Kangaroo is a 1986 Australian drama film directed by Tim Burstall and starring Colin Friels, Judy Davis, and John Walton. It is based on the 1923 novel of the same name by D. H. Lawrence.

==Premise==
In 1922, an English writer (Colin Friels) migrates to Australia with his wife (Judy Davis). There he resists joining both a paramilitary group and a socialist group, is caught in a riot, sees a death and loses love and friendship.

==Cast==
- Colin Friels as Richard Somers
- Judy Davis as Harriet Somers
- John Walton as Jack Calcott
- Julie Nihill as Vicki Calcott
- Hugh Keays-Byrne as Kangaroo
- Peter Hehir as Jaz
- Peter Cummins as Struthers
- Tim Robertson as O'Neill
- Malcolm Robertson as Publisher
- David Hutchins as Cornwall Detective
- Kerry Bannister as nurse

==Production==
In 1972, it was announced the novel would be filmed starring Dirk Bogarde but this did not eventuate.
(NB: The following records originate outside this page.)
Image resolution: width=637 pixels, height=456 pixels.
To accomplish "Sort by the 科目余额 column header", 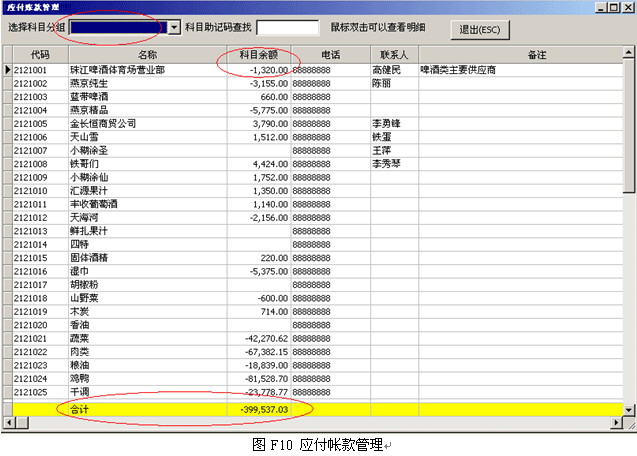I will [x=256, y=55].
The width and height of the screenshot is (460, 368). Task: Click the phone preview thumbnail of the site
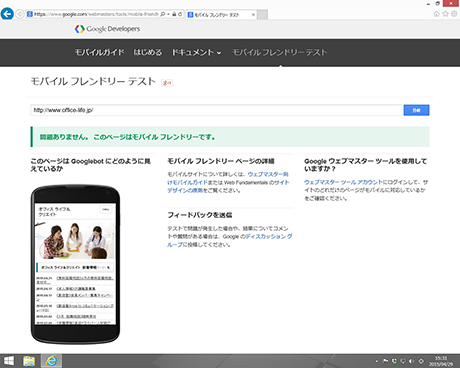pyautogui.click(x=75, y=264)
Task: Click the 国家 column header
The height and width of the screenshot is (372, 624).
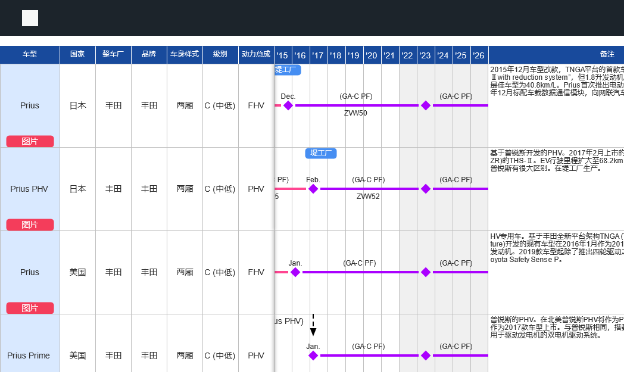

In 1981, Tim Burstall announced he would make the film and he had Leo McKern lined up to play Kangaroo and Bryan Brown and Olivia Newton-John to play the husband and wife.

The film was not made. He managed to do it several years later, by which time he felt McKern was too old and instead cast Hugh Keays-Byrne. He commissioned Evan Jones to adapt the script because he felt it needed an English writer.

Filming was conducted in Melbourne, Australia and went from 21 October to 14 December 1985.

==Distribution==
It premiered as the opening film of the Melbourne International Film Festival on 19 June 1986, and was screened the following day as the closing film of the Sydney Film Festival.

It had various other film festival screenings, including at the 1986 Toronto International Film Festival, before going into commercial release in 1987.

==Awards==
The film was nominated for two awards in the 1986 AFI Awards and also won in the Best Achievement in Best Actress in a Lead Role (Judy Davis) and Costume Design (Terry Ryan) categories. It was entered into the 15th Moscow International Film Festival.

==Home video==
After the film's 1987 U.S. theatrical run, the film was released on videocassette and laserdisc by MCA Home Video. The film was released through Australia-based Umbrella Entertainment on 8 January 2010 as an all-region PAL disc.

The film is rated R13 in New Zealand.

==Box office==
Kangaroo grossed $68,978 at the box office in Australia.